Task to complete:
Every line in the listing below that holds the word "preview" should be returned.

Data for review:
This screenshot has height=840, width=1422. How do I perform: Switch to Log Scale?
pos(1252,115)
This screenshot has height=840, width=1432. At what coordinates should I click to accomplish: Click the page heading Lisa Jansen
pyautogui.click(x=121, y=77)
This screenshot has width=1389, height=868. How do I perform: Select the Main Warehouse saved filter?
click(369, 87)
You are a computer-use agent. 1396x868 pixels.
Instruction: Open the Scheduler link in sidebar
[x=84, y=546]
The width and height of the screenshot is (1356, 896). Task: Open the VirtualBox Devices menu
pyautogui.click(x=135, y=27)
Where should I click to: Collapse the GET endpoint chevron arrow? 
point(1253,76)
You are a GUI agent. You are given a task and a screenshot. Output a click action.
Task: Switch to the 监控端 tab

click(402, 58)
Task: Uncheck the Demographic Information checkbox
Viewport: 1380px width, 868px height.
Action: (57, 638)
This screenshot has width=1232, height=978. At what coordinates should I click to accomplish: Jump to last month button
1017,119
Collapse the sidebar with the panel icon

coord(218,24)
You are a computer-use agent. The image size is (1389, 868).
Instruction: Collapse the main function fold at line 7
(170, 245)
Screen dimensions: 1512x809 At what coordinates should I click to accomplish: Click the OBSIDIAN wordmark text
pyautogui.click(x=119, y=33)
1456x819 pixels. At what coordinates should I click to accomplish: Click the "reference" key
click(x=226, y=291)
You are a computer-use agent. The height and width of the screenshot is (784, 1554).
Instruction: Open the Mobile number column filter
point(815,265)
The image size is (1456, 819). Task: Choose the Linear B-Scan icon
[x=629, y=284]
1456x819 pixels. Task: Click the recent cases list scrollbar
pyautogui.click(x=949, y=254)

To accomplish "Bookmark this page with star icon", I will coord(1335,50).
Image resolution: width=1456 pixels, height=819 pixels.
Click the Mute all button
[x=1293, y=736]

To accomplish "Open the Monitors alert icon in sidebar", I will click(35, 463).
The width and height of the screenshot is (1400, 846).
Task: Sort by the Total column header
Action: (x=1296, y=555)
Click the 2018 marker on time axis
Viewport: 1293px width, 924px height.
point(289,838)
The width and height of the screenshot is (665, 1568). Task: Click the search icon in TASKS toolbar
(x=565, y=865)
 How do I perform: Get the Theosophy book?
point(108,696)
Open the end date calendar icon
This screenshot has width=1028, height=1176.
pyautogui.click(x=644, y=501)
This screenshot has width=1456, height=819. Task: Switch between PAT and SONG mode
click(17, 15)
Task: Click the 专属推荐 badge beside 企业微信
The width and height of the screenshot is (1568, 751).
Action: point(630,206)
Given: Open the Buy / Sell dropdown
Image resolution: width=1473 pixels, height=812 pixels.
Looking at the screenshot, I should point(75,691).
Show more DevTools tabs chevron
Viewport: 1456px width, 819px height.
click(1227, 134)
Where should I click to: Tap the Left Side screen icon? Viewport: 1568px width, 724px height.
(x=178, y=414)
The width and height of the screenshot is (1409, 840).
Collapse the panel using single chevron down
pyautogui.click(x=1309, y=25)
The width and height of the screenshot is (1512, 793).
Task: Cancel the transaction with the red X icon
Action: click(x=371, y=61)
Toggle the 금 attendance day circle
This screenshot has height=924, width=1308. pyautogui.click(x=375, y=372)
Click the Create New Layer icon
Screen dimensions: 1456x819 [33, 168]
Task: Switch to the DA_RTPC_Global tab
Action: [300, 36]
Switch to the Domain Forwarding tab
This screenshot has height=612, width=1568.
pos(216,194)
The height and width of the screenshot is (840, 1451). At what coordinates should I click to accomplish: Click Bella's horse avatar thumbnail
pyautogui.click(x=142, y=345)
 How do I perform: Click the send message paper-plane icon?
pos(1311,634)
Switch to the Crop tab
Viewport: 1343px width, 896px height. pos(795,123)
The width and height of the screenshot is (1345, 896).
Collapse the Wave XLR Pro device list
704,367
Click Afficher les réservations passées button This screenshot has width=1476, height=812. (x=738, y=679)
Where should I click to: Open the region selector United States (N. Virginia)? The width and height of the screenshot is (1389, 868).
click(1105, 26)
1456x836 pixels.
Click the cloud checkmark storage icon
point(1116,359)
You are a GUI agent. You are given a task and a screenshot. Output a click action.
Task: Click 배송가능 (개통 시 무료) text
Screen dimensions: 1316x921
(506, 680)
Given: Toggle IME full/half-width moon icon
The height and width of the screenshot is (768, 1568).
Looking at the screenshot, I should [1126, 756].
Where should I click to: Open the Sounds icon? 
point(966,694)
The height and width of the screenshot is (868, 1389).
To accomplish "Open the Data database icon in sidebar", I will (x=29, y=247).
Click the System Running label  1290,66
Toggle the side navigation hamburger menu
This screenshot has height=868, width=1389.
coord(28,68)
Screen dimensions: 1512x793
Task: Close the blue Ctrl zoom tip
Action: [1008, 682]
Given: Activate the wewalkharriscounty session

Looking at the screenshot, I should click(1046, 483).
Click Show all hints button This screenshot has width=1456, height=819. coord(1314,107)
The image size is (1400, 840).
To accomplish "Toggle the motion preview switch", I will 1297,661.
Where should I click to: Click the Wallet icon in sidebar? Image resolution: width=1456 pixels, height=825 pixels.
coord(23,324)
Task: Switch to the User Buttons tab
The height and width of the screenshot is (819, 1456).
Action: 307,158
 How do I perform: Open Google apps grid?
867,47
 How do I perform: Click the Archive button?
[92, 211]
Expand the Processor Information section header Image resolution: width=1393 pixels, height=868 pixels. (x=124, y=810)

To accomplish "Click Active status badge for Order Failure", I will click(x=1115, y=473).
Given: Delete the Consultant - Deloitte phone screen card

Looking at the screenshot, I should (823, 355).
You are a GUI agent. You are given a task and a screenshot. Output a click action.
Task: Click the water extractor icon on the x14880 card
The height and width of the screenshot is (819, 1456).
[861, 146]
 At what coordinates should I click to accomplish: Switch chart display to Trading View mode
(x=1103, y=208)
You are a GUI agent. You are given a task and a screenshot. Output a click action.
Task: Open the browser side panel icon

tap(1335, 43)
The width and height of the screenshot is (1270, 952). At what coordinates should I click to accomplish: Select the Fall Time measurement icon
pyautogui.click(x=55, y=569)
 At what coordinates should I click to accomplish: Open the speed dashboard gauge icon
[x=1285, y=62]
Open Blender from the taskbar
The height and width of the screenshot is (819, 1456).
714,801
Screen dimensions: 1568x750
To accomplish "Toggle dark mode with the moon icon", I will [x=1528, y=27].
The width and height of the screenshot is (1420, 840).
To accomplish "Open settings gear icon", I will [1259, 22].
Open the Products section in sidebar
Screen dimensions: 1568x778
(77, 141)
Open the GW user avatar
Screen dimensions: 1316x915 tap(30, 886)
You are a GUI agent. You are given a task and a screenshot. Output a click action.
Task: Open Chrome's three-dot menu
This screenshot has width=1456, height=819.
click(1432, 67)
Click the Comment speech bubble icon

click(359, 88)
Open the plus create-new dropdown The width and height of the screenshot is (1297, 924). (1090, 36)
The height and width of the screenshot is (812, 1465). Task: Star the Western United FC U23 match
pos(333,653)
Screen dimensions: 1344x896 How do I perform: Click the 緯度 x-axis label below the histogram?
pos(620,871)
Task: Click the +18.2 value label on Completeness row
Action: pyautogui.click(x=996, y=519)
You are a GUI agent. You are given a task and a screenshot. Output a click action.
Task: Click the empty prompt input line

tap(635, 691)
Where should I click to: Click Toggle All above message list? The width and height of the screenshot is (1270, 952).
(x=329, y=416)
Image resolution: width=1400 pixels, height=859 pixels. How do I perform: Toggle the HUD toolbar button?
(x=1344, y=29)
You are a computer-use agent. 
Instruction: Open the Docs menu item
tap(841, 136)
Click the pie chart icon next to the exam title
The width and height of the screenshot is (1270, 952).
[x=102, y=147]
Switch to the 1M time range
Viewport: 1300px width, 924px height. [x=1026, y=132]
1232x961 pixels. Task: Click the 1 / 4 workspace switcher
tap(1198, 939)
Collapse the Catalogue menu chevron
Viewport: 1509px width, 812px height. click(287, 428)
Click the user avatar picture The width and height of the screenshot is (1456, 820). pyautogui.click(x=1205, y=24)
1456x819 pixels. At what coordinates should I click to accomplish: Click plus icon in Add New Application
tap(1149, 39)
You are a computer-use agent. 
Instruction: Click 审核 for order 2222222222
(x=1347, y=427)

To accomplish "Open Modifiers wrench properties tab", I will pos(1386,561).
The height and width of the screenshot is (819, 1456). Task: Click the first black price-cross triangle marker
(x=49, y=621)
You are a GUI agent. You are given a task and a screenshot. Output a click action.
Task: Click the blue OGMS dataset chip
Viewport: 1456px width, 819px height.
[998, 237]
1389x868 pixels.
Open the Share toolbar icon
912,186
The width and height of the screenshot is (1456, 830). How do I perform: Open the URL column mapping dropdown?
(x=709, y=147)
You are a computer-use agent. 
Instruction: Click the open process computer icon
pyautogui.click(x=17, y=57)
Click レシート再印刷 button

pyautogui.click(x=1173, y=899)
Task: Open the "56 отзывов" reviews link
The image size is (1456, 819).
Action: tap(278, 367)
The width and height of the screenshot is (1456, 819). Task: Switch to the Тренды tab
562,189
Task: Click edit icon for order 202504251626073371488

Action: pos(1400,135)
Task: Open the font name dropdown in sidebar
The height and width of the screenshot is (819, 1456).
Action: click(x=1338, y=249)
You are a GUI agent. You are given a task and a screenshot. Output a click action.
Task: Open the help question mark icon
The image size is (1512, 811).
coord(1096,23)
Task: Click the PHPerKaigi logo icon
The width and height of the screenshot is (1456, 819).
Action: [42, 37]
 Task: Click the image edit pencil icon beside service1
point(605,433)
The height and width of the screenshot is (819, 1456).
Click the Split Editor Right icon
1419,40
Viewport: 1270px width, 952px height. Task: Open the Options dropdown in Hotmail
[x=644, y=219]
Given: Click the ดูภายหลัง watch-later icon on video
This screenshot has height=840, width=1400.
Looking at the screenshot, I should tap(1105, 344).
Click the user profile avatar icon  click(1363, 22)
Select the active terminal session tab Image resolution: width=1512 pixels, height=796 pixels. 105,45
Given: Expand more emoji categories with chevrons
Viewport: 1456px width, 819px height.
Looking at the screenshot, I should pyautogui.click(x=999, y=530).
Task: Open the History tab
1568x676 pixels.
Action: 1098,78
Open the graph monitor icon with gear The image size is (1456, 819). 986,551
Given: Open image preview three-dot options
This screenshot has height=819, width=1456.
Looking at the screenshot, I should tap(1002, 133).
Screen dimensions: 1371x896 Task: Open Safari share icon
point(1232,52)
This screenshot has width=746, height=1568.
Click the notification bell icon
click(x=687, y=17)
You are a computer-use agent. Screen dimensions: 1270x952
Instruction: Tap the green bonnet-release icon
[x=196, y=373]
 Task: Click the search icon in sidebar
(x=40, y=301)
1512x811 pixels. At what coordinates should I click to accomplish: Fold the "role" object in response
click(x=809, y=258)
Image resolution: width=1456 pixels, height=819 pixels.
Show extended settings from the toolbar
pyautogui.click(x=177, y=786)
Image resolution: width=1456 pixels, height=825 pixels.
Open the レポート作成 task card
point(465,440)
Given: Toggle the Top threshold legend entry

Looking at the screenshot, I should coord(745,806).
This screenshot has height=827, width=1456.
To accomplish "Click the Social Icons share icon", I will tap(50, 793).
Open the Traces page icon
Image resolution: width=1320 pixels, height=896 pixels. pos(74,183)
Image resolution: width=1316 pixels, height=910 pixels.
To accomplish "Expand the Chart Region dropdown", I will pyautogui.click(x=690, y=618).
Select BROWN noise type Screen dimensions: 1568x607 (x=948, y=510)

Answer box:
To accomplish "Toggle the motion preview switch", I will 1297,661.
Given: Open image preview three-dot options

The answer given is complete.